Se em uma semana a comissão não receber uma resposta do Governo do Estado a categoria pode entrar em greve por tempo indeterminado.

Os professores da rede estadual de educação em Parintins abriram o ano letivo com uma paralisação contra o não cumprimento do Plano de Cargos, Carreiras e Remuneração dos servidores da Secretaria de Estado da Educação do Amazonas (Seduc) e pelo descaso do Governo do Estado. O ato aconteceu na manhã de sexta-feira, 16 de fevereiro, na Praça da Liberdade, centro do município e contou com centenas de professores.

 

Entre as principais reivindicações cobradas pela categoria estão o reajuste salarial de 30% que ao longo de quatro anos vem acarretando em perda para os trabalhadores do magistério, o reajuste do vale-alimentação, progressão por tempo de serviço e titularidade, além de transparência na aplicação dos recursos do Fundeb.

 

Na bandeira de luta da categoria estão ainda melhores condições de trabalho, estrutura adequada nas escolas e dignidade profissional.

 

Para um dos membros da Comissão de Mobilização, Rooney Barros, o arrocho salarial imposto pelo Governo do Estado afeta diretamente a vida pessoal de cada trabalhador da educação, uma vez que o ganho real do salário não acompanha a inflação.

 

“Nem todos recebem o vale alimentação, que já está defasado. O salário não é reajustado desde 2014, fora o não aumento da data-base que é de direito. O Governo anunciou esta semana algumas medidas, mas não falou em percentual de aumento, de ajuda financeira”, pontou Barros.

 

A falta de estrutura nas escolas também está na pauta das reivindicações dos professores. Educadores citaram até que alguns gestores são levados a realizar bingos e outras promoções para comprar equipamentos para as escolas.

 

“Até a sede da Seduc, na sua estrutura de funcionamento é precária. Se na Seduc a estrutura é precária, imaginem nas escolas. Tem escolas que só pintura não resolve a estrutura do prédio”, protestou.

 

Para a agente administrativa que trabalha há 35 anos na Escola Tohmazinho Meireles (GM-3), Maria Auxiliadora, é preciso que os trabalhadores da educação não se intimidem e participem efetivamente da luta pelos direitos trabalhistas e salariais.

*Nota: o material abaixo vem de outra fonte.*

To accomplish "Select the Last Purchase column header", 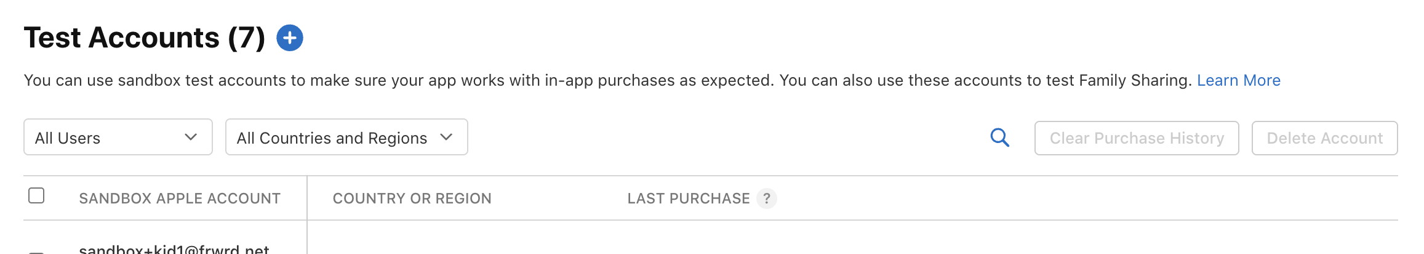I will click(x=688, y=199).
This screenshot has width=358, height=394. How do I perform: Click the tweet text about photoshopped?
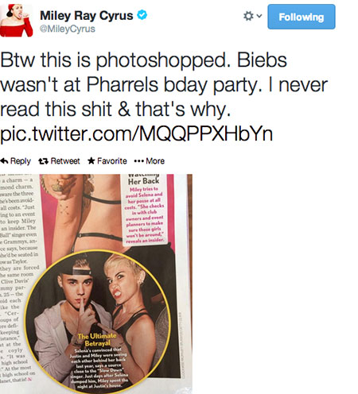pyautogui.click(x=164, y=84)
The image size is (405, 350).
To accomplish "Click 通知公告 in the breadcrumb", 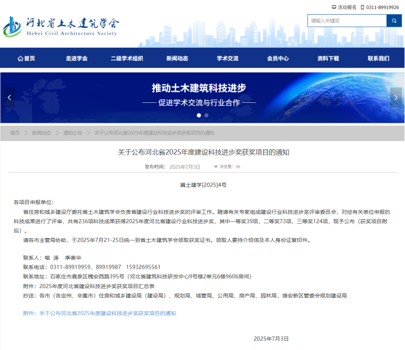I will (x=73, y=133).
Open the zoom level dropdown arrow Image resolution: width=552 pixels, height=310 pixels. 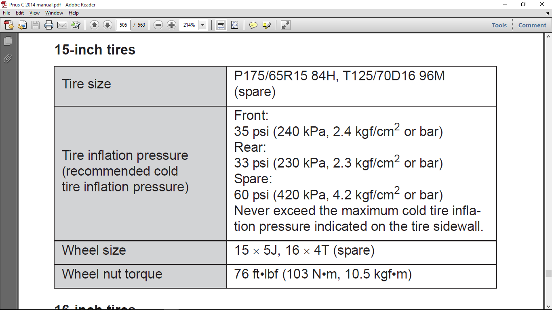click(202, 25)
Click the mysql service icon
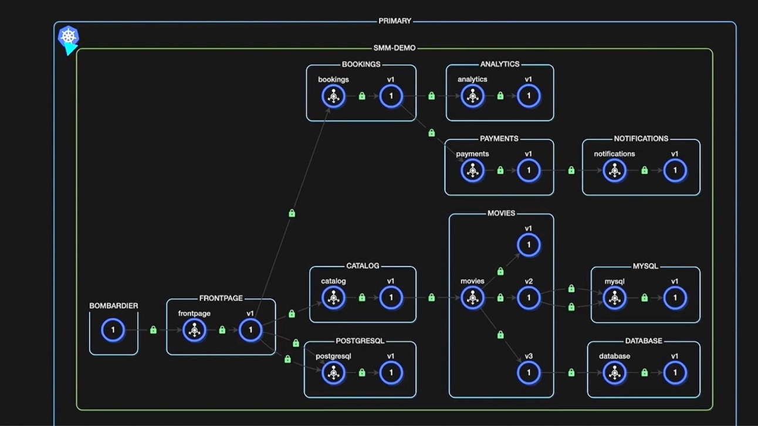Image resolution: width=758 pixels, height=426 pixels. pos(614,297)
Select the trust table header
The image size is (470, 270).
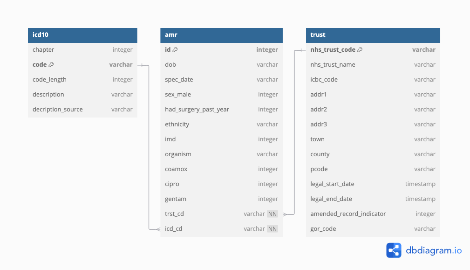point(373,35)
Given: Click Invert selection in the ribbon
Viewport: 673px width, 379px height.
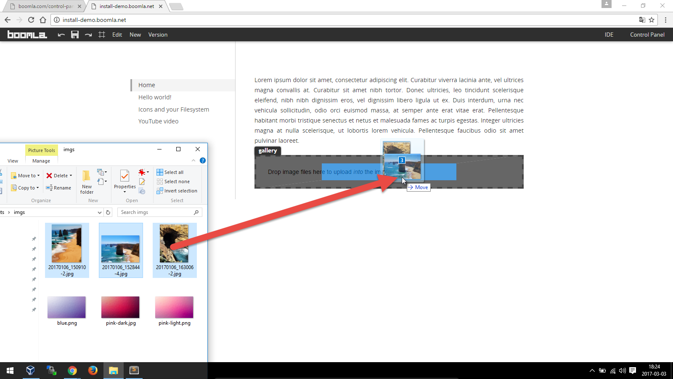Looking at the screenshot, I should point(177,191).
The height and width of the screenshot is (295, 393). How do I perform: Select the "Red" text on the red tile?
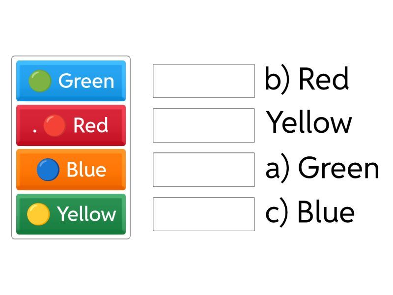pos(90,126)
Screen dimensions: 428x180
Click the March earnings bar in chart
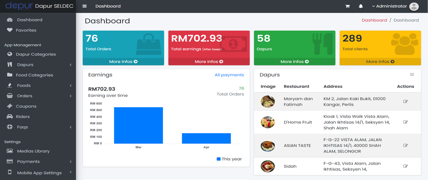pos(138,125)
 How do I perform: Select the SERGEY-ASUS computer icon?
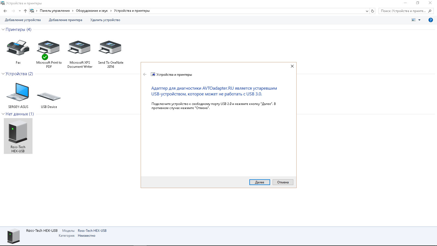pyautogui.click(x=18, y=92)
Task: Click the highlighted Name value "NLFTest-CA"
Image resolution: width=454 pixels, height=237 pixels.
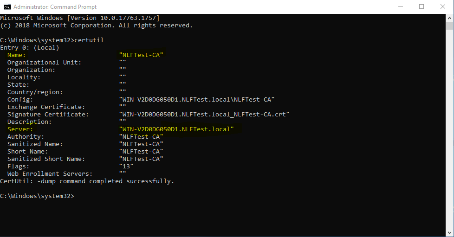Action: pos(141,55)
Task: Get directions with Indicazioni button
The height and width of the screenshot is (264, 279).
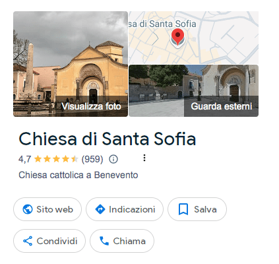Action: pyautogui.click(x=125, y=209)
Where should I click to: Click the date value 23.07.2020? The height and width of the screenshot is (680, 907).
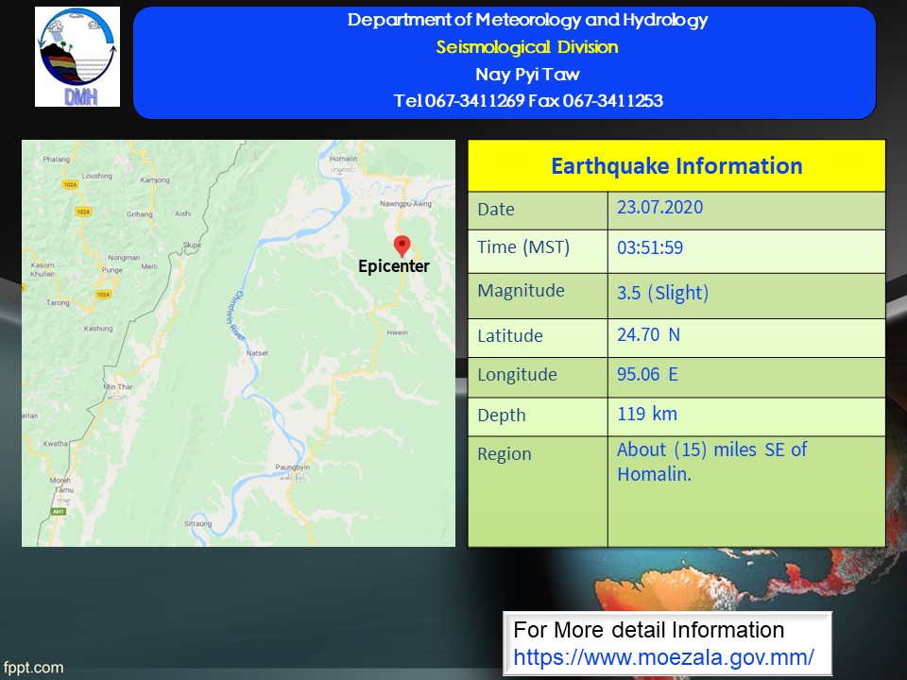coord(659,208)
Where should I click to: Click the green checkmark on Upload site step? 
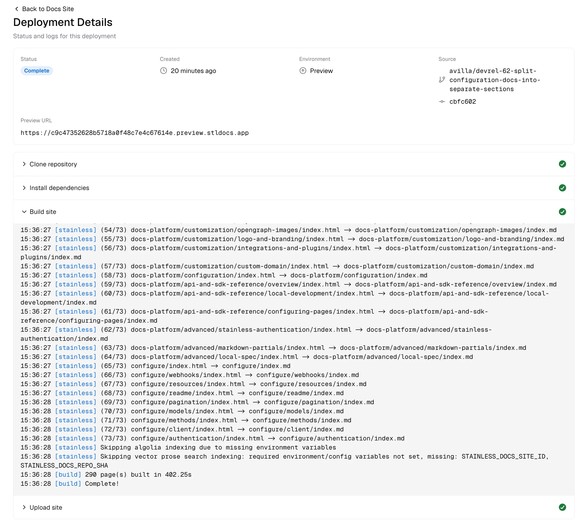(x=563, y=507)
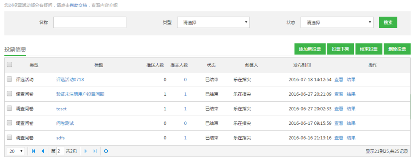Screen dimensions: 411x162
Task: Toggle the select-all checkbox in table header
Action: 9,65
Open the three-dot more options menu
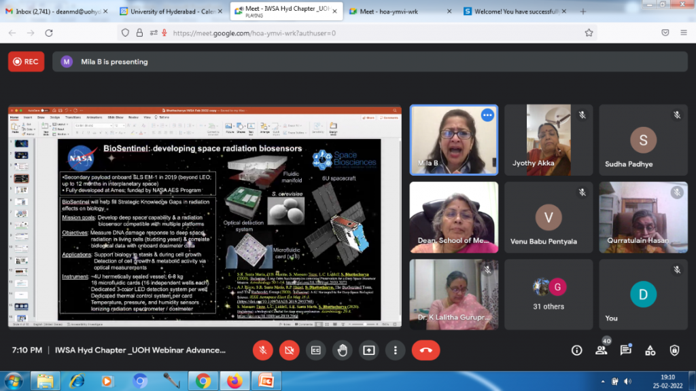696x391 pixels. tap(396, 350)
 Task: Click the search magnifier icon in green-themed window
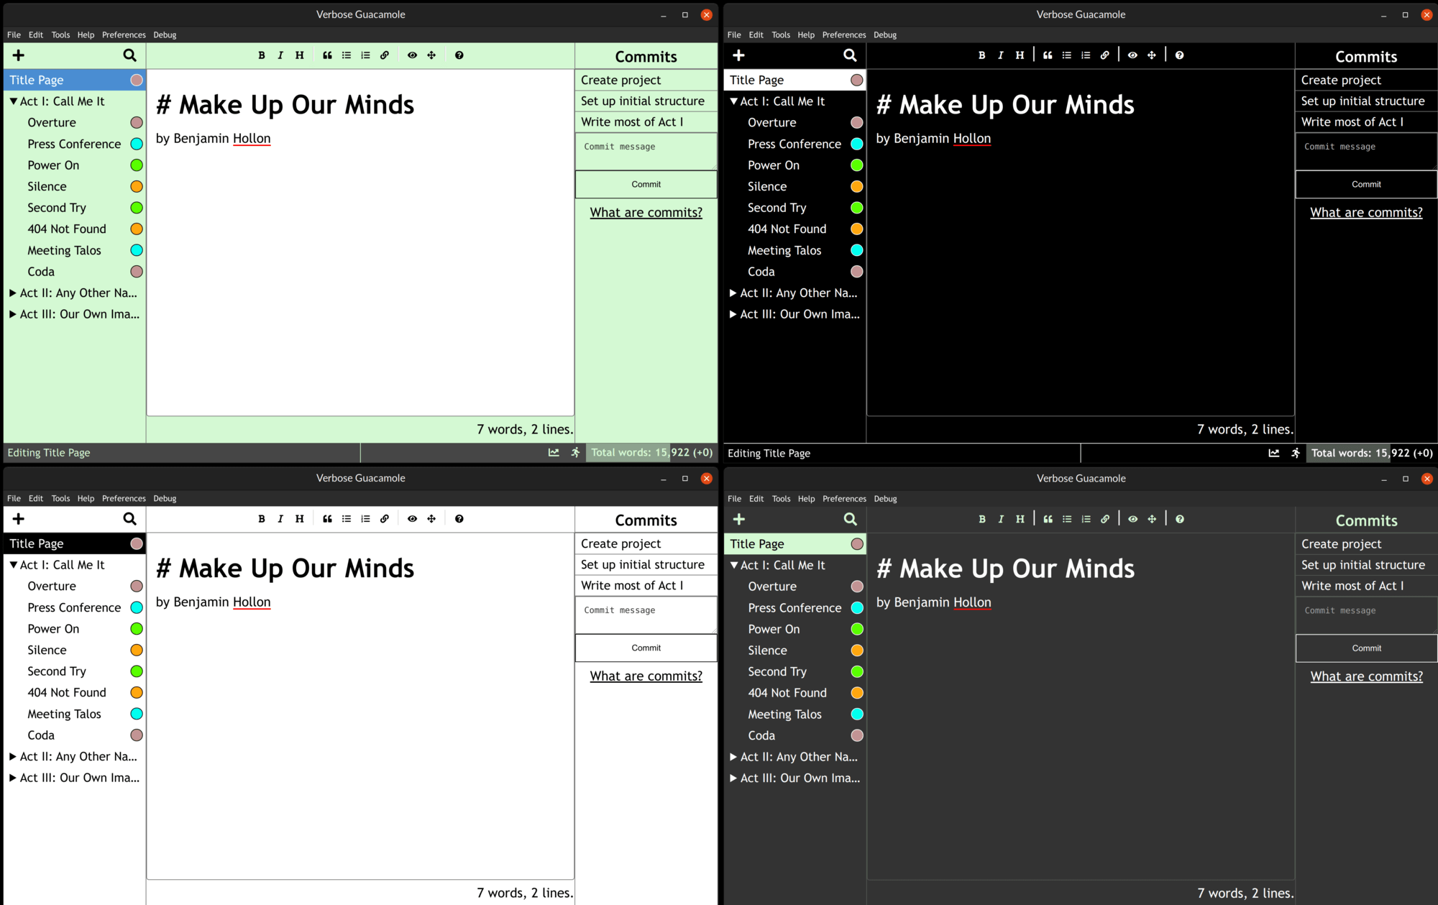point(129,55)
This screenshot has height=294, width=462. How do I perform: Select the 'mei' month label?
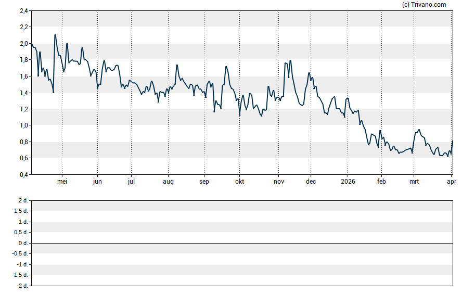point(62,182)
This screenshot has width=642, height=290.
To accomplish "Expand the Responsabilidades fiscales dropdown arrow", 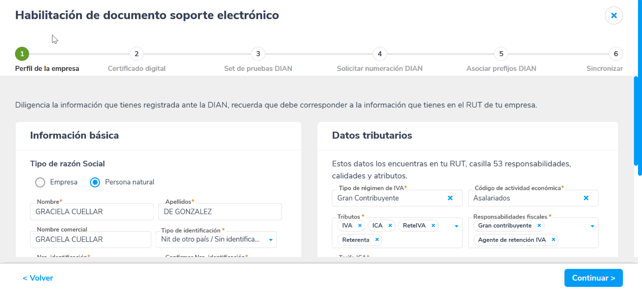I will (x=592, y=226).
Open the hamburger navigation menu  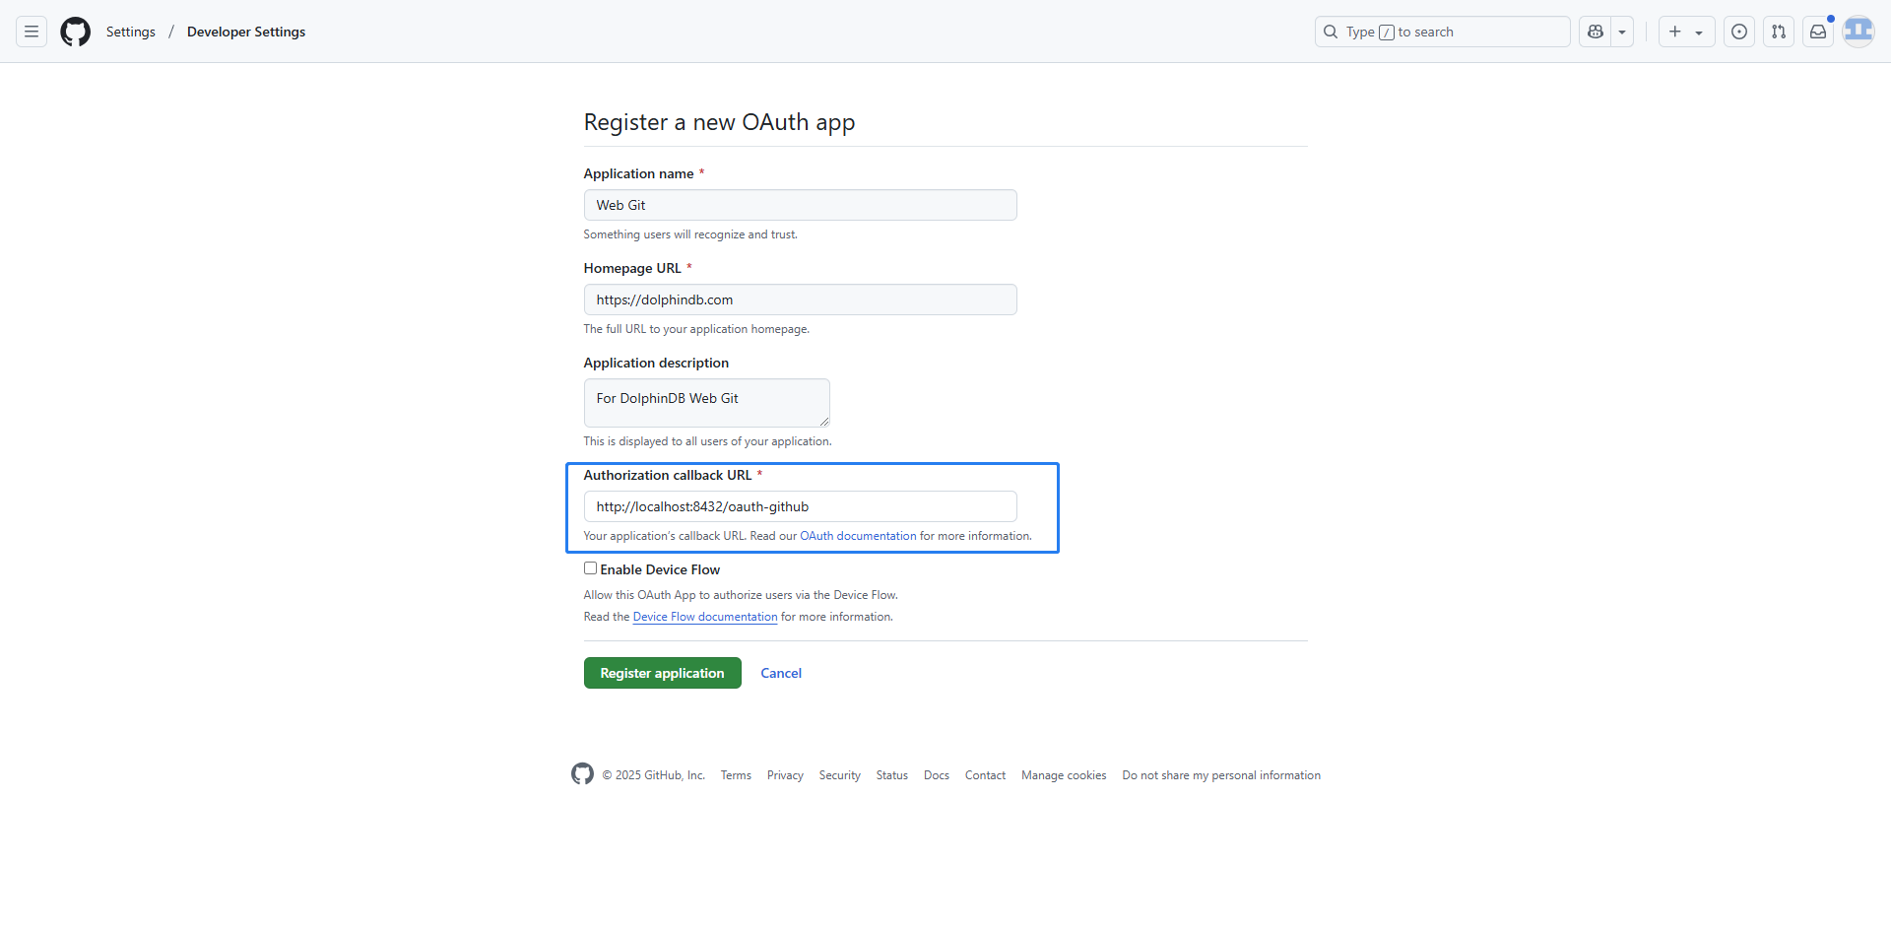click(x=32, y=32)
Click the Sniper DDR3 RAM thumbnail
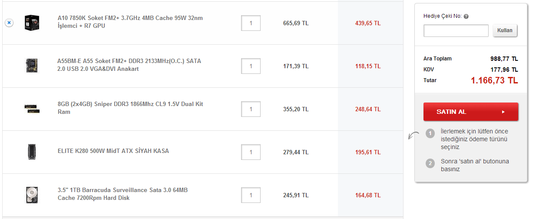The image size is (536, 219). tap(32, 109)

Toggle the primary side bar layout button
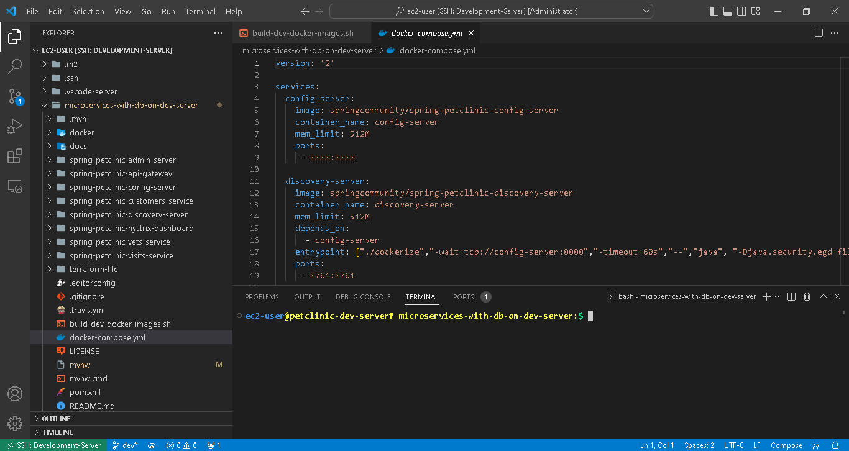click(714, 11)
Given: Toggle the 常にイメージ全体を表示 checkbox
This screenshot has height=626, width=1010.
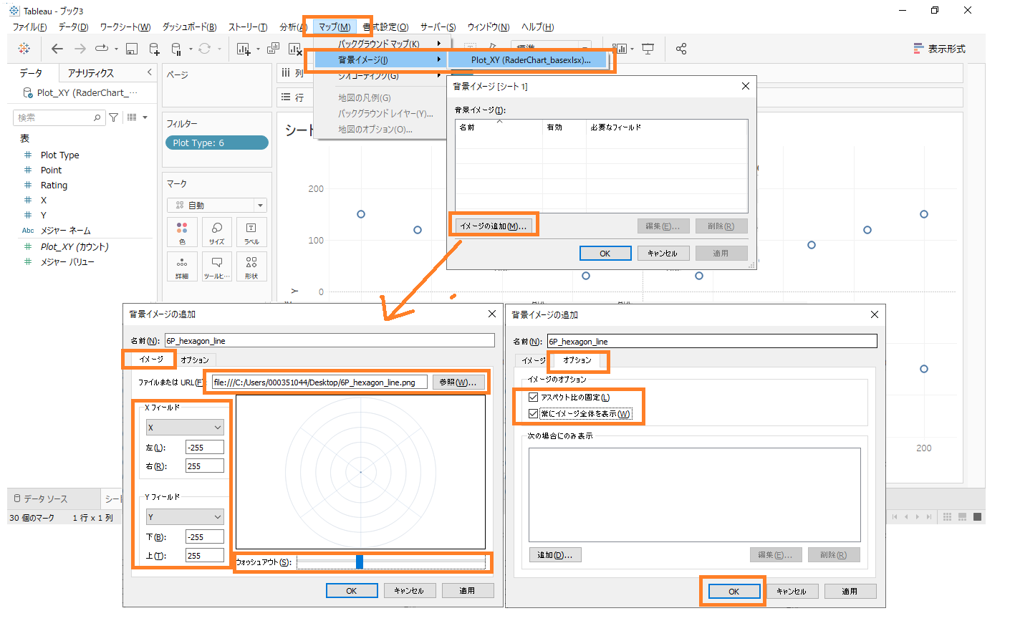Looking at the screenshot, I should [x=533, y=414].
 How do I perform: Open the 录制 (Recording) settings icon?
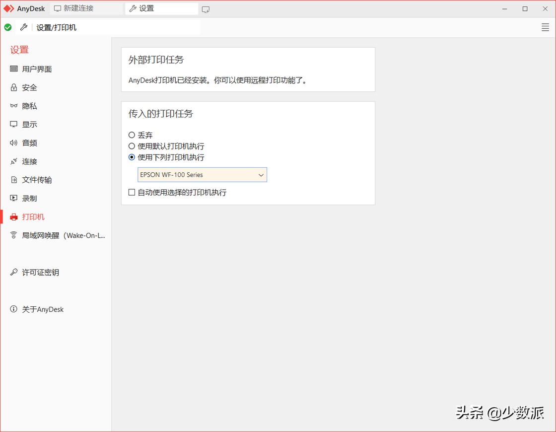(14, 198)
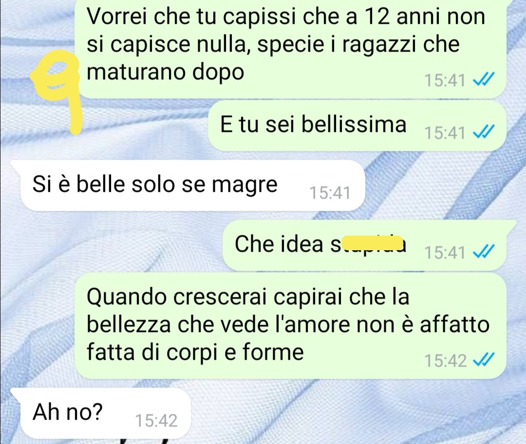This screenshot has width=526, height=444.
Task: Tap the 15:41 timestamp beside 'bellissima'
Action: click(445, 133)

Ela lamentou que parte dos professores se intimidou e deixou de participar do ato público.

 

“Muitos que precisam, aqui não estão. Estão se escondendo por de trás das cortinas para não aparecer, pra não lutar pelos seus direitos. Nós temos que ter coragem de lutar. Nós não temos que nos esconder. Temos que lutar junto com os outros, por que o benefício é para todos”, frisou a servidora.

 

Indicativo de greve

Os integrantes da Comissão de Mobilização deram um ultimato para o Governo do Estado dar uma resposta convincente para a categoria no prazo de uma semana. Caso contrário, serão forçados a realizar um movimento paredista com indicativo de greve por tempo indeterrminado.

 

“Se caso em uma semana não haja um posicionamento concreto do governo, assinado, sem o “blábláblá” do discurso, nossa categoria vai ser motivada a ficar em greve por tempo indeterminado e não voltar para a sala de aula. Essa é a determinação da comissão junto á todos os profissionais do magistério”, alertou o líder do movimento Rooney Barros.

 

Seduc Parintins

A reportagem procurou a coordenadora da Seduc em Parintins, Odnéa Garcia, para saber o posicionamento sobre a paralisação, porém foi informada que a mesma estava percorrendo as escolas para acompanhar o início do ano letivo. Ela também não atendeu as ligações.